On Thursday, woman and child development minister Maneka Gandhi contradicted her own stance when she stated in the Rajya Sabha that the concept of marital rape could not be applied to India.
Responding to the oft-repeated question on whether marital rape would be made a criminal offence, Gandhi submitted a written reply saying, “It is considered that the concept of marital rape, as understood internationally, cannot be suitably applied in the Indian context due to various factors like level of education/illiteracy, poverty, myriad social customs and values, religious beliefs, mindset of the society to treat the marriage as a sacrament.”
Gandhi’s statement was a verbatim reiteration of the response that minister of state for home affairs, Haribhai Parathibhai Chaudhary, had given Parliament in April 2015, when asked if the government would amend the Indian Penal Code to remove the exception of marital rape from the definition of rape.
But Gandhi’s response was also in stark contradiction to her own views on marital rape, expressed in an interview two months after Chaudhary’s statement. In the interview with IANS in June 2015, she had condemned marital rape as unacceptable and claimed that such a form of rape is “not always about a man’s need for sex, it is also about his need for power and subjugation”. Such cases, she had said, needed to be taken with seriousness, because “violence against women shouldn’t be limited to violence by strangers”.
The debate over marital rape has been prominent both in Parliament and among civil society organisations after the Justice JS Verma committee recommended, in 2013, that it should be made a criminal offence. The committee, appointed to review laws for sexual offences, had noted that “denying married women their right to consent reduces them to ‘no more than the property of their husbands’”.
The government did not accept Verma’s recommendation when it eventually amended rape laws in April 2013. Though it expanded the definition of rape, it rejected the proposal to recognise marital rape.
Instead, parliamentarians chose to retain an exception to Section 376 of the IPC, which states that “sexual intercourse or sexual acts by a man with his own wife, the wife not being under fifteen years of age, is not rape”. In other words, if the wife is 15 or older, her husband cannot be accused of raping her.
This clause is worrying not just because it legitimises a husband forcing sex on his wife. It is also completely incongruent with other Indian laws when it comes to the age of consent for sex and marriage for girls, which is 18.
This would imply that between the ages of 15 and 18, a married girl has no protection from rape. But had she been unmarried, she would have been considered incapable of consent.
In practice, religious personal laws allow girls below 18 to marry under certain circumstances. For instance, the Hindu Marriage Act allows a girl above 16 to be married with her father’s consent.

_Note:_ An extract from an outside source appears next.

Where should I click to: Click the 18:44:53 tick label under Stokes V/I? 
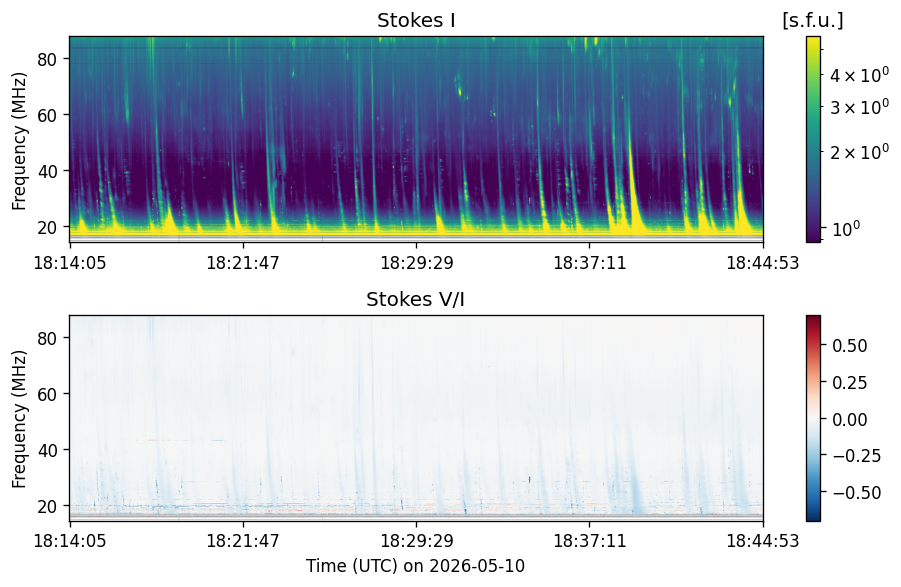(763, 541)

A host of women’s rights groups have been protesting against this clause for decades, but the state has only one major argument in response – that recognising marital rape is a threat to the institution of marriage.
Threat to family?
In March 2013, before the new anti-rape bill was passed, the Parliamentary standing committee on home affairs published a report of its discussions on the Justice Verma Committee’s recommendations. Several members of the standing committee claimed that criminialising marital rape had the potential to destroy the institution of marriage, the report said. “In India, for ages, the family system has evolved and it is moving forward…if the marital rape is brought under the law, the entire family system will be under great stress and the Committee may perhaps be doing more injustice,” it said.
The same month, when the anti-rape bill was being discussed in the Lok Sabha, Bharatiya Janata Party MP Sumitra Mahajan is reported to have said, “People these days get divorced over insignificant issues. Marital rape shouldn’t be made into a criminal offence…Things like these should be sorted out within the family or by counselling. There is no need for a law.”